RE: Deploying Flink on Kubernetes with fractional CPU and different limits and requests

Alexis Sarda-Espinosa Fri, 03 Sep 2021 02:01:39 -0700

Hi Yang,

I understand the issue, and yes, if Flink memory must be specified in the 
configuration anyway, it’s probably better to leave memory configuration in the 
templates empty.

For the CPU case I still think the template’s requests/limits should have 
priority if they are specified. The factor could still be used if the template 
doesn’t specify anything. I’m not sure if it would be entirely intuitive, but 
the logic could be something like this:

  1.  To choose CPU request
     *   Read pod template first
     *   If template doesn’t have anything, read from kubernetes.taskmanager.cpu
     *   If configuration is not specified, fall back to default
  2.  To choose CPU limit
     *   Read from template first
     *   If template doesn’t have anything, apply factor to what was chosen in 
step 1, where the default factor is 1.

Regards,
Alexis.

From: Yang Wang <[email protected]>
Sent: Freitag, 3. September 2021 08:09
To: Alexis Sarda-Espinosa <[email protected]>
Cc: spoon_lz <[email protected]>; Denis Cosmin NUTIU <[email protected]>; 
[email protected]; [email protected]
Subject: Re: Deploying Flink on Kubernetes with fractional CPU and different 
limits and requests

Hi Alexis

Thanks for your valuable inputs.

First, I want to share why Flink has to overwrite the resources which are 
defined in the pod template.

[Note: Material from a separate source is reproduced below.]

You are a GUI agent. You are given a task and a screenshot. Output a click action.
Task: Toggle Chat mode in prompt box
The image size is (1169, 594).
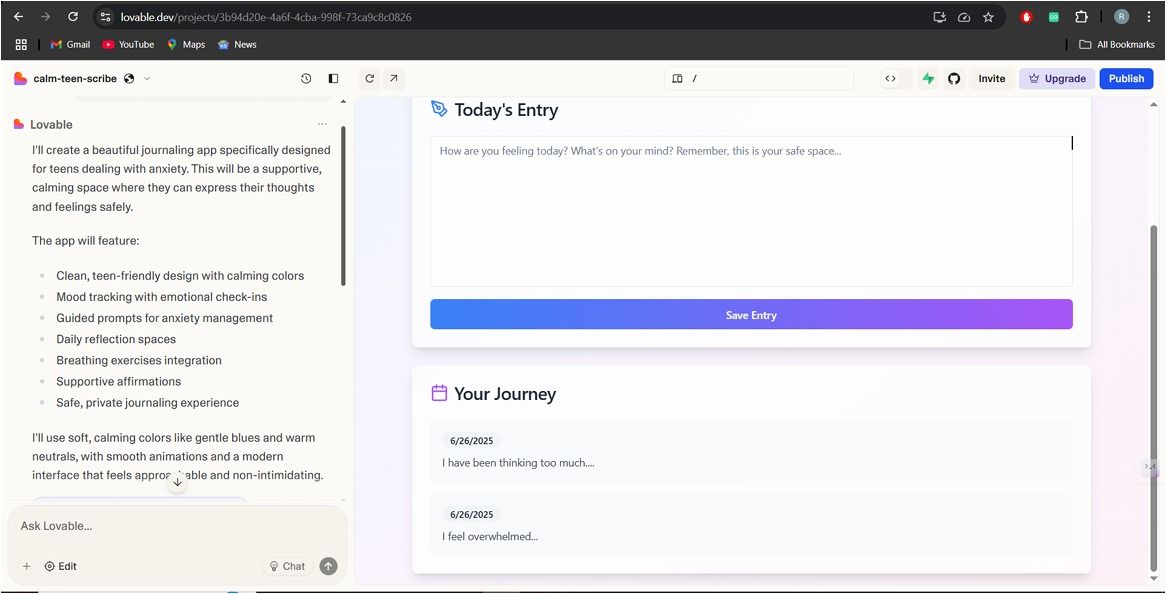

You could the fields that will be
overwritten by Flink here[1]. I think the major reason is that Flink need to 
ensure the consistency between Flink configuration
(taskmanager.memory.process.size, kubernetes.taskmanager.cpu)
and pod template resource settings. Since users could specify the total process 
memory or detailed memory[2], Flink will calculate the
pod resource internally. If we allow users could specify the resources via pod 
template, then the users should guarantee the configuration
consistency especially when they specify the detailed memory(e.g. heap, 
managed, offheap, etc.). I believe it is a new burden for them.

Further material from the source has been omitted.